Gather all the ingredients.
Use a zester to zest orange peel and place into a mixing bowl.
Grate garlic with a grater or garlic press and add it into the same mixing bowl.
Grate ginger with a grater and add it into the same mixing bowl.
Now combine chicken broth, Monkfruit, Soy Sauce, Sriracha and black pepper into the same mixing bowl and mix well.
Transfer sauce to a Teflon frying pan and bring to a boil on high heat. Once boiling, reduce heat to low and sprinkle in Xanthan Gum. Reduce for about 2-3 minutes or until thickened while continuously mixing to dissolve Xanthan Gum. Once thickened, remove from heat and let it cool.
Cut chicken into 1 x 1 inch cubes and set aside.
Pour Unflavored Pork Rinds into a food processor and pulse until ground into very fine. You can also use your hands to crush the pork rinds if you don’t have a food processor, but we strongly recommend using a food processor. Note – Skip this step if you are using Pork Panko.
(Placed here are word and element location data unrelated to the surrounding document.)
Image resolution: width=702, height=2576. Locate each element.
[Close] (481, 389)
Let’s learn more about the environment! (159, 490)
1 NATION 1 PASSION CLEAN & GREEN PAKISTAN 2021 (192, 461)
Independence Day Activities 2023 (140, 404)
Fill a mixing bowl with with beaten eggs and the another mixing bowl with crushed Unflavored Pork Rinds.
Take the cubed chicken and coat each piece of chicken in beaten eggs then into the crushed Unflavored Pork Rinds. Transfer coated chicken over to the air fryer rack and fry for 8-10 minutes at 390F.
In the meantime, chop up the green onions and set aside.
Once orange chicken is air fried, coat with reduce sauce from step 6), transfer to serving plate and sprinkle chopped green onions. Enjoy!